Ein HipHopper aus New York City rappt für den FC St. Pauli – wie konnte das denn passieren?

Ein Freund von mir ist einer der Aktivisten der East River Pirates, das ist der FC St. Pauli-Fanclub in New York City. Er rief mich irgendwann an und fragte, ob ich Lust hätte, zu einem Punksong der Band All Torn Up ein paar Strophen beizusteuern. Obwohl ich schon mein ganzes Leben lang Fußball spiele und Fußballfan bin, wusste ich ehrlich gesagt nicht viel über St. Pauli. Nach einer Recherche über die Geschichte des Clubs und ein paar Treffen mit den East River Pirates war ich aber hin und weg. Die Haltung der Fans, der Style, der weltweite Ruf – das alles gefällt mir.

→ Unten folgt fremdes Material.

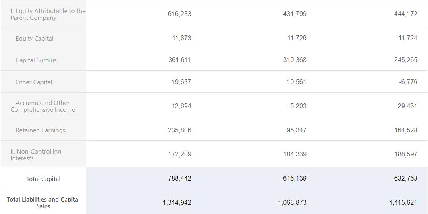428x214 pixels.
Task: Click Total Capital value 616,139
Action: pos(295,179)
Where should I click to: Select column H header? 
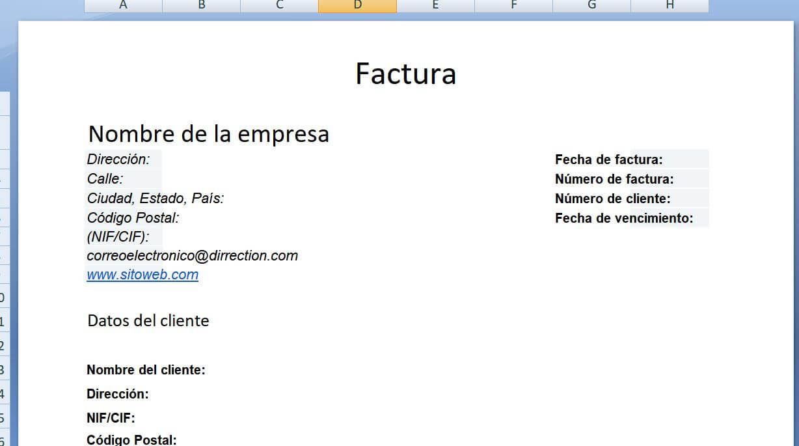click(x=669, y=5)
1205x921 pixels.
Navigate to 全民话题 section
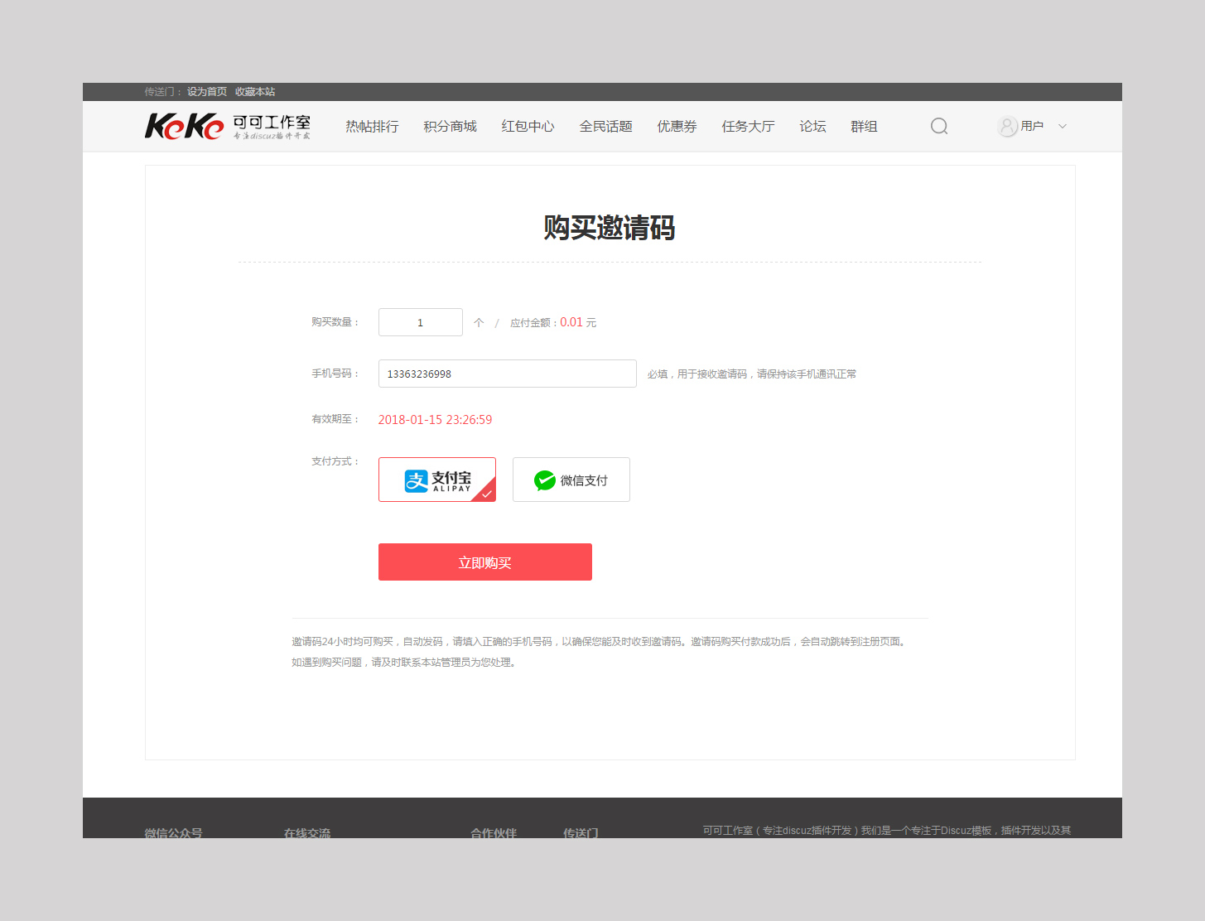605,127
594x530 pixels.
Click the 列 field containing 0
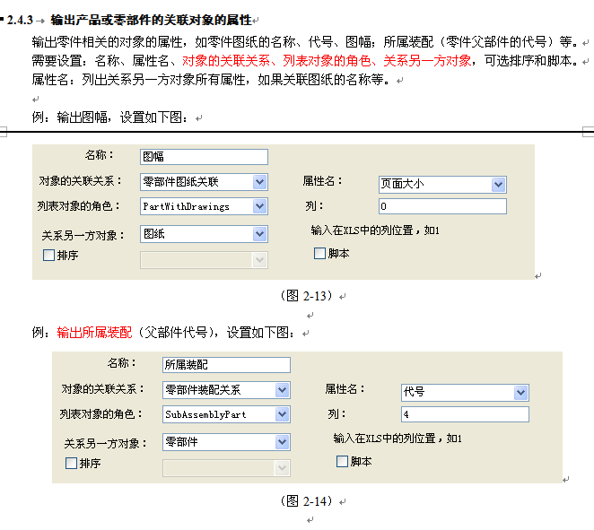click(x=441, y=206)
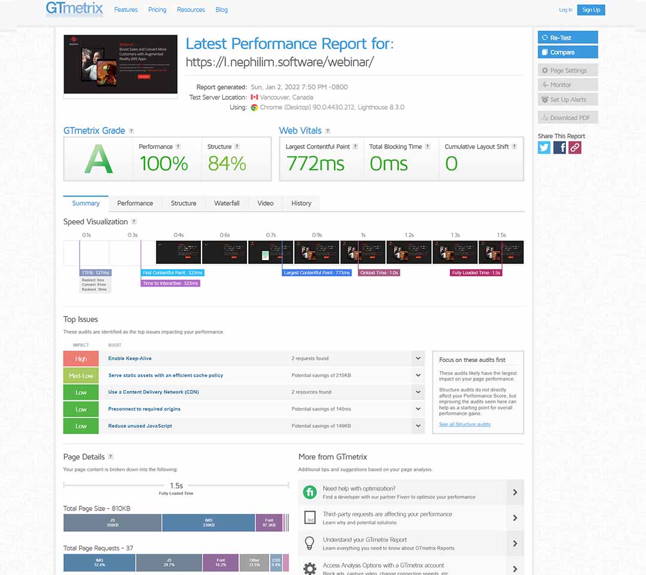Open Page Settings via the gear icon
The image size is (646, 575).
pos(546,70)
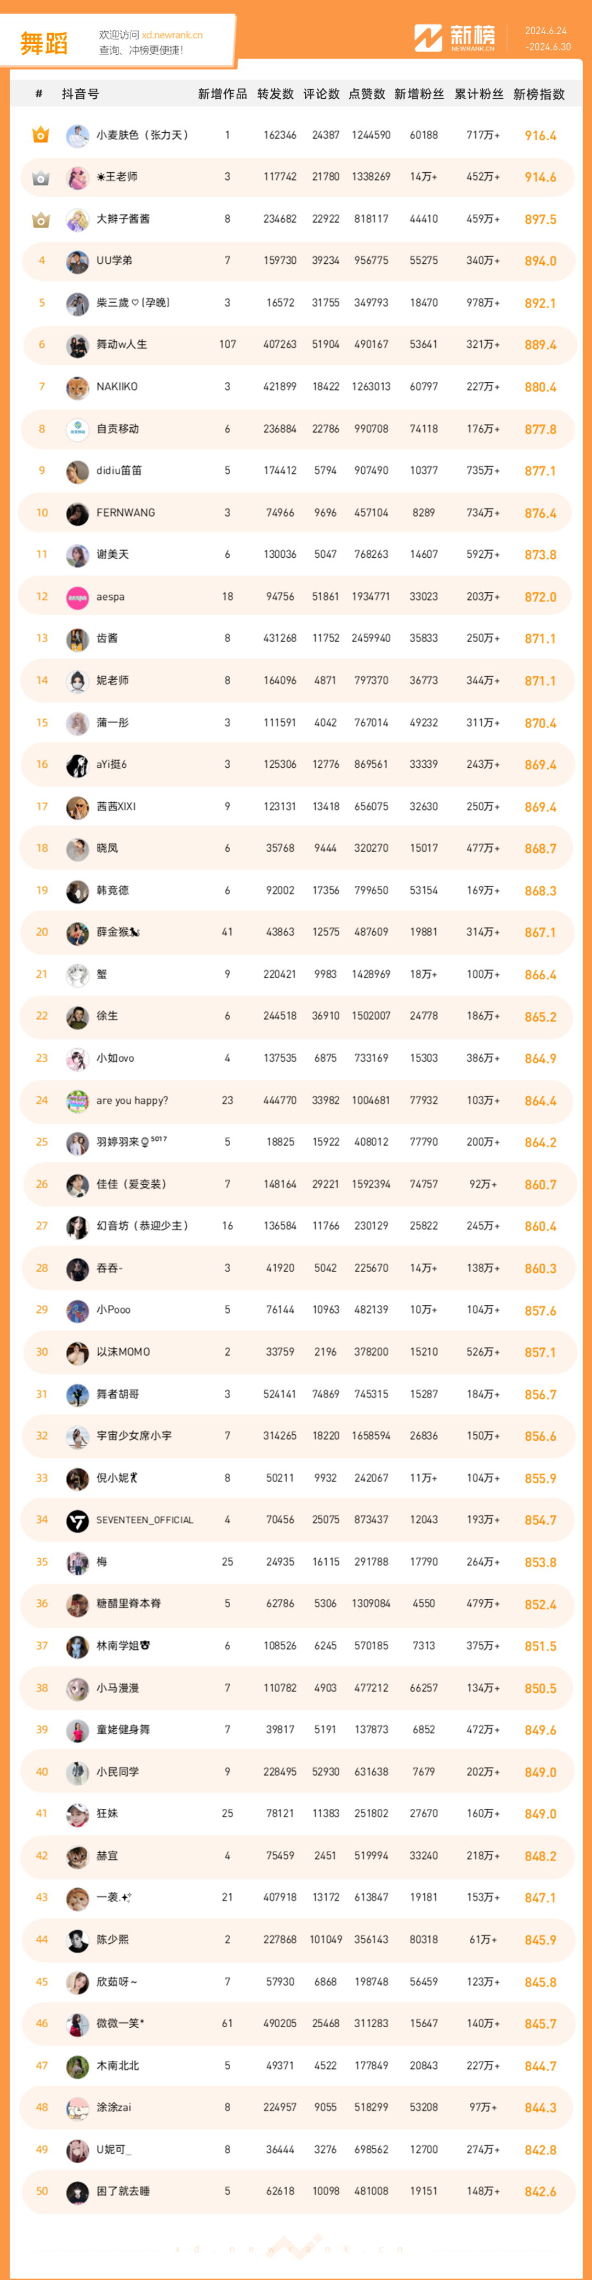Screen dimensions: 592x2280
Task: Click UU学弟 row at rank 4
Action: tap(296, 261)
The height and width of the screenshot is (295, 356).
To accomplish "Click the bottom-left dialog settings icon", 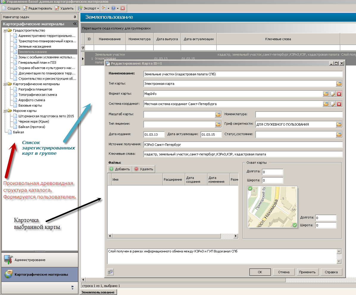I will coord(110,272).
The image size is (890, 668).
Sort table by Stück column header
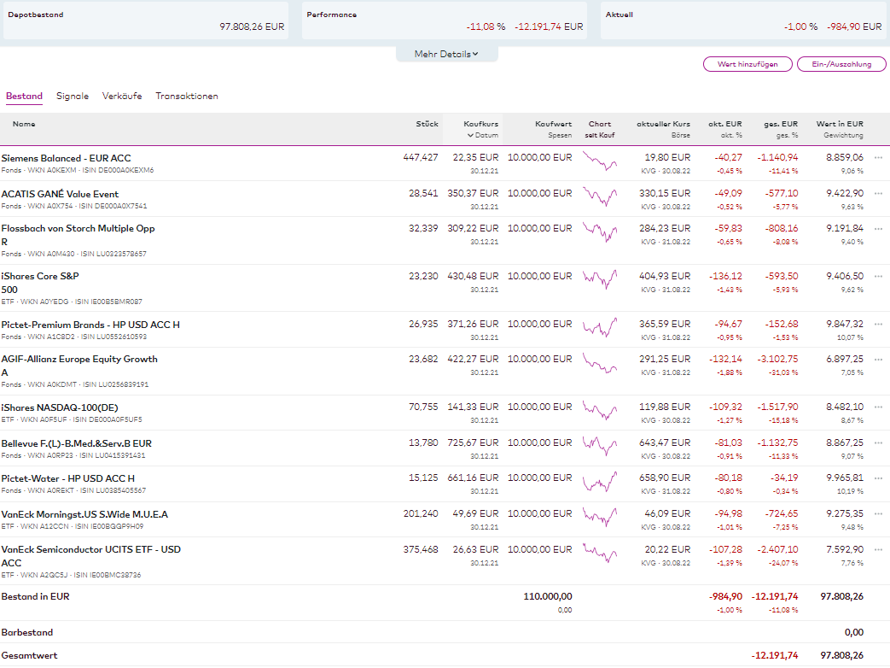coord(427,124)
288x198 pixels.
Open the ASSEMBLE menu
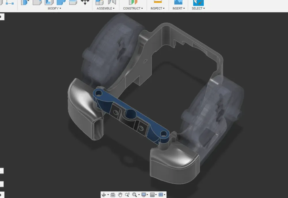pyautogui.click(x=105, y=8)
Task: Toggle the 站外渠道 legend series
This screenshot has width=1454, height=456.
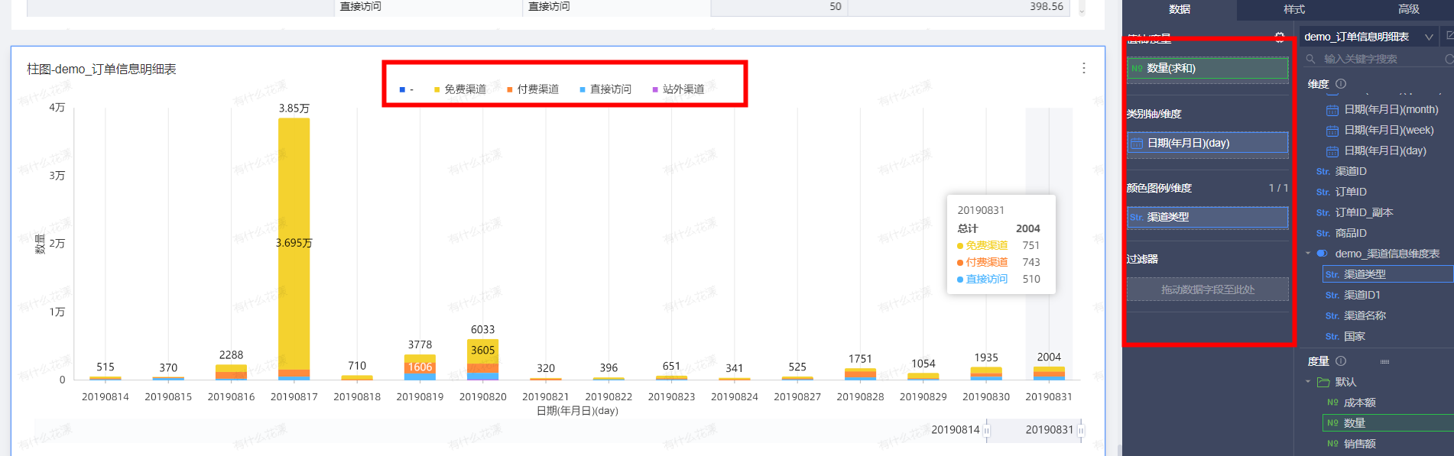Action: 678,89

Worum geht es in deiner Rap-Passage?

Der Text ist eine Hommage. Er behandelt das, was den FC St. Pauli meiner Meinung nach auszeichnet. Es geht um Gegenkultur, Zusammenhalt, harten Rock und Fans, die eine Meinung haben und diese auch laut zum Ausdruck bringen. Das Thema Zusammenhalt greifen wir auf, indem wir Punkmusik mit einem Rap verbinden. Musikalische und kulturelle Grenzen überwinden – auch darum geht’s. Inspiriert ist der Text von der Geschichte St. Paulis: Es gibt Hinweise auf Spieler, Offizielle, Viva con Agua, das Stadion, den Fanladen. Ich habe versucht, in den wenigen Takten 100 Jahre St. Pauli unterzubringen.

Du wirst am kommenden Sonntag das Heimspiel von St. Pauli gegen Rostock besuchen. Was für Erwartungen hast du?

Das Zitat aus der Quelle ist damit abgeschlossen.